2. Appellants are before us aggrieved by and dissatisfied with the
judgment and order dated 19th March 2008 passed by a learned Single Judge
of the High Court of Punjab & Haryana at Chandigarh whereby and
whereunder the revision application filed by them questioning the legality
and/or validity of the order dated 11th September 2006 passed by the learned
Addl. Sessions Judge, Jalandhar allowing an application under Section 319
of the Code of Criminal Procedure (for short, ‘the Code’) filed by the
complainant (respondent no.2 herein) summoning them as additional
accused in connection with FIR No.45 dated 13th March 2005 under Sections
306/509/420/120-B/456 of the Indian Penal Code, was dismissed.

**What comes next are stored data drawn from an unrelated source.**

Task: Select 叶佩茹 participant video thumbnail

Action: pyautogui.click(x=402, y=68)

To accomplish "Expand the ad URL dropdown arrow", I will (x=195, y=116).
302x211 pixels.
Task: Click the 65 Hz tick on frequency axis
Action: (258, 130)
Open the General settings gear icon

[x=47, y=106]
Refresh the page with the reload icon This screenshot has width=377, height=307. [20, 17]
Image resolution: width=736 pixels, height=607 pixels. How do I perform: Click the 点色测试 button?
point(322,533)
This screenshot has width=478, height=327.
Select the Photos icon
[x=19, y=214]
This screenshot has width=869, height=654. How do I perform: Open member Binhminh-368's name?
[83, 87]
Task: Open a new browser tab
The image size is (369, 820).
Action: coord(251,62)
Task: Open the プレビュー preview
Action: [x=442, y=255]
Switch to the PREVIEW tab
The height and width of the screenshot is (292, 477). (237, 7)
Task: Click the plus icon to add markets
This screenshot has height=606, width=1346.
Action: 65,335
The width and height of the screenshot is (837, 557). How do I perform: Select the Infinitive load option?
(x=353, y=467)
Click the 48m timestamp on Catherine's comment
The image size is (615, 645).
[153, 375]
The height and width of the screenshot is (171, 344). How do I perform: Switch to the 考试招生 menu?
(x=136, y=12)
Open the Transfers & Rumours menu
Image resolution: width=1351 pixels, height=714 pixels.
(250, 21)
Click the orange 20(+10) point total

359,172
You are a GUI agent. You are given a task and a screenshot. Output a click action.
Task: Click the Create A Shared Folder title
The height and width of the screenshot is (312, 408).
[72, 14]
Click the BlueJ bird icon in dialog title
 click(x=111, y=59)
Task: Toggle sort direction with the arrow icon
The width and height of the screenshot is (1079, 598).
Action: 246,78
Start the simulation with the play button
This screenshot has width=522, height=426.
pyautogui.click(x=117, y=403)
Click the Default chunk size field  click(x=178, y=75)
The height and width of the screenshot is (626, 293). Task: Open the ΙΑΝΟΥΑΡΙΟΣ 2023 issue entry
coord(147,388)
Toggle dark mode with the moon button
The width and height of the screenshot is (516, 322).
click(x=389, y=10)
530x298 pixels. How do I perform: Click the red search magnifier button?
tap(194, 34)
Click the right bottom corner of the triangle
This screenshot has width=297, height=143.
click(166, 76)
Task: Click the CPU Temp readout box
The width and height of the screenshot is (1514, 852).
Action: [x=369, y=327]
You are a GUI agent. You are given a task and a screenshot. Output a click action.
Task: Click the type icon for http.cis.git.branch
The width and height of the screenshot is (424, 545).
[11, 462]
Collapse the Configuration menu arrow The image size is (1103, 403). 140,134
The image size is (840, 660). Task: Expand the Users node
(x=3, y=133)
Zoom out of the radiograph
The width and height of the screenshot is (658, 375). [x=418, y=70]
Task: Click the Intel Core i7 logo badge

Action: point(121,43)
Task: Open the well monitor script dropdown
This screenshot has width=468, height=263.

3. Appellants and one Sarabjit Singh used to live together. Sarabjit
Singh is the brother of the appellant no. 2. He used to follow the deceased
Rajni despite protests made by her. He gave a proposal of marriage to her
which was not accepted. Appellants also asked her to marry Sarabjit, but
she refused. She was threatened of being blackmailed stating that some
obscene photographs of hers would be shown to others. On 12th March 2005
Sarabjit Singh threw some obscene photographs of the deceased at her house
as well as at the house of her paternal uncle – Kamaljeet. He telephoned the
deceased that her father and uncle must have received the gift sent by him.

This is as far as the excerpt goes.